- The problem
Give back every line of the records below verbatim, in their original order.

- Records supplied
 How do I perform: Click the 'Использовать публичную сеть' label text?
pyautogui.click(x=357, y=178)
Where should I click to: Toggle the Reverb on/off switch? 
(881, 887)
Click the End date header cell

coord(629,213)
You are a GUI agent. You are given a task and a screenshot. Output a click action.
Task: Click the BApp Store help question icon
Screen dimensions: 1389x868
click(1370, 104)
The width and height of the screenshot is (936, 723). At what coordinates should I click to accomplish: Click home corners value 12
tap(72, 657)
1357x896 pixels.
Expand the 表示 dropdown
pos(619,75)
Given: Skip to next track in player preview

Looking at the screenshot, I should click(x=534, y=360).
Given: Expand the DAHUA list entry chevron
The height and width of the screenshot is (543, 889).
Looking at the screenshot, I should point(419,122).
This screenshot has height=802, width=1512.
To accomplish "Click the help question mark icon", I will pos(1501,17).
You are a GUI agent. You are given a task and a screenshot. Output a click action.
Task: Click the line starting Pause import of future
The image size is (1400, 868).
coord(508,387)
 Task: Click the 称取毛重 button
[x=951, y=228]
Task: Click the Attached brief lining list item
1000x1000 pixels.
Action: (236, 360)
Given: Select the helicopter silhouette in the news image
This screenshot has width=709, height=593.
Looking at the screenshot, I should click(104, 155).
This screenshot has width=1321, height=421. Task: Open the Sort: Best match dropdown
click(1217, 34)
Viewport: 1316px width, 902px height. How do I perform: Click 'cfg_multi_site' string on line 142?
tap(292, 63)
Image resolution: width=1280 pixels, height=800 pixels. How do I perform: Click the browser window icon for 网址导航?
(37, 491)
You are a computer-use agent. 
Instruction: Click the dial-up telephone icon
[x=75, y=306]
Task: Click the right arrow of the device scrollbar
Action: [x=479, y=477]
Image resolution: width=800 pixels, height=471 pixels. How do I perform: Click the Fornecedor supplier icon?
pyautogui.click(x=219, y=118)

- Answer to this exercise
 How do I perform: Click the 'Использовать публичную сеть' label text?
pyautogui.click(x=357, y=178)
Where should I click to: Toggle the Reverb on/off switch? 
(881, 887)
Click the End date header cell

coord(629,213)
You are a GUI agent. You are given a task and a screenshot. Output a click action.
Task: Click the BApp Store help question icon
Screen dimensions: 1389x868
click(1370, 104)
The width and height of the screenshot is (936, 723). At what coordinates should I click to accomplish: Click home corners value 12
tap(72, 657)
1357x896 pixels.
Expand the 表示 dropdown
pos(619,75)
Given: Skip to next track in player preview

Looking at the screenshot, I should click(x=534, y=360).
Given: Expand the DAHUA list entry chevron
The height and width of the screenshot is (543, 889).
Looking at the screenshot, I should point(419,122).
This screenshot has height=802, width=1512.
To accomplish "Click the help question mark icon", I will pos(1501,17).
You are a GUI agent. You are given a task and a screenshot. Output a click action.
Task: Click the line starting Pause import of future
The image size is (1400, 868).
coord(508,387)
 Task: Click the 称取毛重 button
[x=951, y=228]
Task: Click the Attached brief lining list item
1000x1000 pixels.
Action: (236, 360)
Given: Select the helicopter silhouette in the news image
This screenshot has width=709, height=593.
Looking at the screenshot, I should click(104, 155).
This screenshot has width=1321, height=421. Task: Open the Sort: Best match dropdown
click(1217, 34)
Viewport: 1316px width, 902px height. How do I perform: Click 'cfg_multi_site' string on line 142?
tap(292, 63)
Image resolution: width=1280 pixels, height=800 pixels. How do I perform: Click the browser window icon for 网址导航?
(37, 491)
You are a computer-use agent. 
Instruction: Click the dial-up telephone icon
[x=75, y=306]
Task: Click the right arrow of the device scrollbar
Action: [x=479, y=477]
Image resolution: width=800 pixels, height=471 pixels. How do I perform: Click the Fornecedor supplier icon?
pyautogui.click(x=219, y=118)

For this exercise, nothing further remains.